Menurut Risma, pihaknya sudah menemui keluarga pemilik rumah, Choiri, agar bersedia menjualnya dan akan menjadikan rumah itu sebagai museum atau tempat cagar budaya.
"Saya sudah memberikan tugas kepada Dinas Pariwisata Kota Surabaya untuk negosiasi harga dengan pemilik rumah. Nantinya rumah kelahiran Bung Karno akan dijadikan museum dan untuk kawasan sejarah," ujar Tri Rismaharini ketika ditemui di sela-sela pemasangan prasasti dan peresmian rumah kelahiran Bung Karno, Senin (6/6/2011).
Sayang, orang nomor satu di Surabaya tersebut enggan menyebutkan anggaran yang dikeluarkan.

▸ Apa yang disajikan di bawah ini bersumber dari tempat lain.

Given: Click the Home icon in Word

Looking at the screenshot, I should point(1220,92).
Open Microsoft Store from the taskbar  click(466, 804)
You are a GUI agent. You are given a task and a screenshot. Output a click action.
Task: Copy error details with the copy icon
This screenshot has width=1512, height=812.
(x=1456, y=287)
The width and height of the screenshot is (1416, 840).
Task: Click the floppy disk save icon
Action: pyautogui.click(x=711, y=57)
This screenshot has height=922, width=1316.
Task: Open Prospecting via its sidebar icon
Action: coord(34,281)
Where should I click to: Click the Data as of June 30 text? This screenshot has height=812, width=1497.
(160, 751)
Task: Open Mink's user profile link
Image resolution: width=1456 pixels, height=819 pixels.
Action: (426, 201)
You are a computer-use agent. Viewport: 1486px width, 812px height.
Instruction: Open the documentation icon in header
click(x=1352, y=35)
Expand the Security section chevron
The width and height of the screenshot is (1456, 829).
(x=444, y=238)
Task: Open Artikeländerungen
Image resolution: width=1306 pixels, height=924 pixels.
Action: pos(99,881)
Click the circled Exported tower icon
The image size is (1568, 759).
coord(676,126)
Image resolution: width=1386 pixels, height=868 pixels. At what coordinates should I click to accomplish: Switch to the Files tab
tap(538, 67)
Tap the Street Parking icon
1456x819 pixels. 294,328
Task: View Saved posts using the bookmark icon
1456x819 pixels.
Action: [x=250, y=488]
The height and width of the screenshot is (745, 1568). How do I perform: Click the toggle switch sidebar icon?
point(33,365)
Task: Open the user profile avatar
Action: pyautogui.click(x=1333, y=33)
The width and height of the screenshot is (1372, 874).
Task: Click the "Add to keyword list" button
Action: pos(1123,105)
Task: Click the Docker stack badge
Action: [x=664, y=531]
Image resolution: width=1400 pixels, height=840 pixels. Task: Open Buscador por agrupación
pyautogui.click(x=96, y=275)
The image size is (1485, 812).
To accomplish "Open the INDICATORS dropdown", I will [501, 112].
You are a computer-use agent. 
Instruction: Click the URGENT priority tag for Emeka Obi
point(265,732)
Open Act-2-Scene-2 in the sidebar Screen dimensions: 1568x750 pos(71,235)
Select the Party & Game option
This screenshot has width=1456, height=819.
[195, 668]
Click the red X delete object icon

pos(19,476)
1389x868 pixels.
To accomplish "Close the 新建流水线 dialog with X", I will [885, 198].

"Harga masih negosiasi. Saya sudah minta ke Bu Wiwik (Kepala Dinas Pariwisata) untuk mengalokasikan dana dari Perubahan Anggaran Keuangan (PAK) Kota Surabaya. Lebih bagus lagi kalau masih ada barang-barang aslinya, agar bisa menceritakan ke anak-anak bahwa di Surabaya Bapak Proklamator dilahirkan," tutur Risma.

Sementara itu, keluarga Bung Karno, Prof Haryono Sigit, mengakui bahwa orangtua Bung Karno pernah tinggal di rumah itu. Ia juga menyerahkan sepenuhnya kepada Pemerintah Kota Surabaya untuk mengelola rumah tersebut.
"Mau diapakan rumah itu, bukan wewenang saya. Saya serahkan ke pemkot," tukas mantan Rektor ITS Surabaya tersebut.

Putra kandung Bung Tomo, Bambang Sulistomo, yang turut hadir dalam peresmian mengatakan, selama ini tidak ada yang tahu bahwa Bung Karno dilahirkan di sebuah kampung kecil di Jalan Pandean.

"Saya bangga menjadi bagian dari warga Surabaya. Kota ini memiliki putra bangsa yang diakui seluruh Indonesia maupun dunia. Mari kita tiru dan amalkan sikapnya," kata Bambang Sulistomo.

Direktur Utama Surabaya Heritage Freddy H Istanto mengatakan, jika nantinya rumah kelahiran Soekarno dijadikan museum, yang harus diperhatikan adalah sistem pengelolaannya.

"Jangan hanya fisiknya saja yang dibanggakan, tapi pengelolaannya yang terpenting. Pengelola juga harus memikirkan bagaimana caranya menjadi bagian dari implementasi ajaran Bung Karno agar generasi mengerti bahwa Bung Karno lahir di Surabaya," tutur Freddy.

Choiri, selaku pemilik rumah, mengatakan, secara prinsip pihaknya tidak mempermasalahkan dan siap menjual rumahnya ke Pemkot Surabaya. Terkait harga, ia mengaku masih melakukan negosiasi untuk menentukan harga yang pas.
"Tapi, itu terserah keluarga. Secara prinsip kami siap pindah demi kepentingan negara," ujarnya sembari mengaku belum memastikan di mana mereka pindah kelak jika rumah sudah dimiliki pemkot.

"Tapi, kami masih banyak saudara kok di Surabaya, sambil mencari rumah, kami mungkin tinggal di rumah saudara dulu," timpal Djamilah.